Maybe if the parents were rich and the young adult had something to lose by not keeping mom and dad happy they would look for approval from the parents.


My dad was a bigot and my mother was religious and open minded... guess they would have preferred I marry a woman they could relate to?

me: marrying a different culture presents its own set of challenges, that is not to say they cannot be overcome but to pretend were all the same, even though we are equal is being disingenuous

I married a Korean woman, German woman and now a Puerto Rican woman and never once did I consider how my parents or other family members would accept or reject my choice.

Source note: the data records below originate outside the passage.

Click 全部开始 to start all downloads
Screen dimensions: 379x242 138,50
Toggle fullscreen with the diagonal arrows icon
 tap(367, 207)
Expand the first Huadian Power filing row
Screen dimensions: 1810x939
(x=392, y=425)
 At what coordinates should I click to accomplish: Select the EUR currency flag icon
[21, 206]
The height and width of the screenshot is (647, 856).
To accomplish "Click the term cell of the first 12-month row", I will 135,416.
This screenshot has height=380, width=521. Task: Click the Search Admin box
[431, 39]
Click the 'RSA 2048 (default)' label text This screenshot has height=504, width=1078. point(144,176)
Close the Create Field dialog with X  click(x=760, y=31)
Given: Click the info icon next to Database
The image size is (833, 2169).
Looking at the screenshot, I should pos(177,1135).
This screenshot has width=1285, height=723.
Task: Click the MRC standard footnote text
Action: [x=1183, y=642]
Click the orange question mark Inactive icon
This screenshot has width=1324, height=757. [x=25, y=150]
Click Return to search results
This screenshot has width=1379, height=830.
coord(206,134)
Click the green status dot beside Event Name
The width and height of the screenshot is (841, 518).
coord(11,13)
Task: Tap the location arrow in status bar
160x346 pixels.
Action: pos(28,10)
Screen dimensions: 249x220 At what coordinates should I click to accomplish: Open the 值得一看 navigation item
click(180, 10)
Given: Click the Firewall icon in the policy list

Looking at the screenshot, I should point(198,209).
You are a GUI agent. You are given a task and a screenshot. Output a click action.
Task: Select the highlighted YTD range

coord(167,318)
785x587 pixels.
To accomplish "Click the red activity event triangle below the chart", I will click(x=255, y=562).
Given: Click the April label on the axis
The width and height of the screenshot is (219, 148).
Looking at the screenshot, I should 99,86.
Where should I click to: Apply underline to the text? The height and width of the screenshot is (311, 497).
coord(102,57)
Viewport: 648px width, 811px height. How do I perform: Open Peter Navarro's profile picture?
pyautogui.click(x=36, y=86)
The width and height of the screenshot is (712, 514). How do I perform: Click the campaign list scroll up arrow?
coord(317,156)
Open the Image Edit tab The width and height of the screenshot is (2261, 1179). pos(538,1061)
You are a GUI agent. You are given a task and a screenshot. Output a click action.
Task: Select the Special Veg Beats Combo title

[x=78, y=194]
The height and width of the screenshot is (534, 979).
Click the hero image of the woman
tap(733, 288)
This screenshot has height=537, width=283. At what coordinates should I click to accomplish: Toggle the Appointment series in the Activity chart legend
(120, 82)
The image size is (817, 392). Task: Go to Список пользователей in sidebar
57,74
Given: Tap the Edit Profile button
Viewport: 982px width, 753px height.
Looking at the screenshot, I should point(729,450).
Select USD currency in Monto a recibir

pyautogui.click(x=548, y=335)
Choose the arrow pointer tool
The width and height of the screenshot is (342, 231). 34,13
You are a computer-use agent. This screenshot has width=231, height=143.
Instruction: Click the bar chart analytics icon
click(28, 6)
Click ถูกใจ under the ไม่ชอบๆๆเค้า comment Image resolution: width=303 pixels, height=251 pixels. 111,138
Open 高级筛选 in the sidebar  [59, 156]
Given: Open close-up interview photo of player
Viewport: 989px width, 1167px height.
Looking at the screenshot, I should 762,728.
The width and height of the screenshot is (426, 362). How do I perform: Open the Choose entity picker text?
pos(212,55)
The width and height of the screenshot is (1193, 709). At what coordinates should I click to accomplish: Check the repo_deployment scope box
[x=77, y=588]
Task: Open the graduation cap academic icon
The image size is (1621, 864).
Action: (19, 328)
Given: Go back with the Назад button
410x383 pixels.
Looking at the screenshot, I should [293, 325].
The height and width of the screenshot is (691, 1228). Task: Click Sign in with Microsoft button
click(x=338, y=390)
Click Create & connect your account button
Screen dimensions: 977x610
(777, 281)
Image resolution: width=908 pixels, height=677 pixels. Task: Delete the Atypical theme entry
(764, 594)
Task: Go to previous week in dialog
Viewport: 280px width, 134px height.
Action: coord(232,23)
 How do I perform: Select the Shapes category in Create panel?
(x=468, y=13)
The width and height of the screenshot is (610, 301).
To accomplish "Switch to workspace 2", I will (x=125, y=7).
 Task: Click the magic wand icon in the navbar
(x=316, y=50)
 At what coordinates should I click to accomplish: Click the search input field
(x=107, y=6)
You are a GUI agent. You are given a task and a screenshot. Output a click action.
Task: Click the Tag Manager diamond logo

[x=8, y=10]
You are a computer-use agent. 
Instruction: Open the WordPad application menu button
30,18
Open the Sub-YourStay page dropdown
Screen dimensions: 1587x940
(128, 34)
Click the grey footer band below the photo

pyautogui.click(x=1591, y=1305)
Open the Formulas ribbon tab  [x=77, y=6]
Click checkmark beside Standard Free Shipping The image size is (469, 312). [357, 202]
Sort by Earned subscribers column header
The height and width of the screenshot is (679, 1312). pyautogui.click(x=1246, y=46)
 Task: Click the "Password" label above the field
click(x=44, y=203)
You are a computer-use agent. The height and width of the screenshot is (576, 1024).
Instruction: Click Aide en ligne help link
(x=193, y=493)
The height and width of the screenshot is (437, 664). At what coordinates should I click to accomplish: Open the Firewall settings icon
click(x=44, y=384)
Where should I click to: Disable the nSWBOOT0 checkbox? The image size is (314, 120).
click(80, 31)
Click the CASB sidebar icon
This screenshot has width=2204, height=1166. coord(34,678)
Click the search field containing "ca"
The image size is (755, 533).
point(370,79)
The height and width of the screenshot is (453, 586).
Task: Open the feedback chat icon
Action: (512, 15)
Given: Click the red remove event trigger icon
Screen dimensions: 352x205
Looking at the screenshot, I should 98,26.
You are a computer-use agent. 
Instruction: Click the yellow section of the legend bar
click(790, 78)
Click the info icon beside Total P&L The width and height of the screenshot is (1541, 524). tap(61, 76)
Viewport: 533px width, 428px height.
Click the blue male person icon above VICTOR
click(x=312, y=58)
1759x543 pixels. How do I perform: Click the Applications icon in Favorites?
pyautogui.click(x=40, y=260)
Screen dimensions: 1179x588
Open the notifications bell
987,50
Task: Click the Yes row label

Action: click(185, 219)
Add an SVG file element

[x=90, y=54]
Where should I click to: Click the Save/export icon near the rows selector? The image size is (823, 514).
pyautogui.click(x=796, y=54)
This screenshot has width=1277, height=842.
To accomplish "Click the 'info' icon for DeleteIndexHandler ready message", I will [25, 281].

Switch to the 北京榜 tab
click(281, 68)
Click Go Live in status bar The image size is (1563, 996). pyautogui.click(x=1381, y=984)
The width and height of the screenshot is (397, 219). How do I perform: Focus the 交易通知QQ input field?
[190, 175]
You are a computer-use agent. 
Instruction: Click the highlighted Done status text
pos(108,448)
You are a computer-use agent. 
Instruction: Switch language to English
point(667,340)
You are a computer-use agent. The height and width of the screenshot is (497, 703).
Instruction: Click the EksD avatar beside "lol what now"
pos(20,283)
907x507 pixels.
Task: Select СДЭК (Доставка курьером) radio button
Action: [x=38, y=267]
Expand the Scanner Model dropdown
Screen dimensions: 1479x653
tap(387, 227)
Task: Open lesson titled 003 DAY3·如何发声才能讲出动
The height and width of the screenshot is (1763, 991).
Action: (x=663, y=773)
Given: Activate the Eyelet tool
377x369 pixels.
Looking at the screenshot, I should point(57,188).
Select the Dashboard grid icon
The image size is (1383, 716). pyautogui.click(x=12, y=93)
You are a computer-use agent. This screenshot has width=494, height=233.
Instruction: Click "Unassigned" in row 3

Me: Im not judging your choices, im simply acnowledging I accept peoples right to their own opinion

Entering into a relationship with a person outside of your culture, regardless of race will take a lot of understanding.

me: agreed

For example, a white southern man marring a woman from the Northeast where values and norms are very different will require both sides to be flexible.

me: flexibility is always, values matter too, but race, and religion is atleast something to consider, for some it matters little, for some alot.

Likewise, rich and poor or other races compounds an already difficult living arrangement as people learn to adjust to each other and each other's families.

me: fair enough, i just wanted a discussion.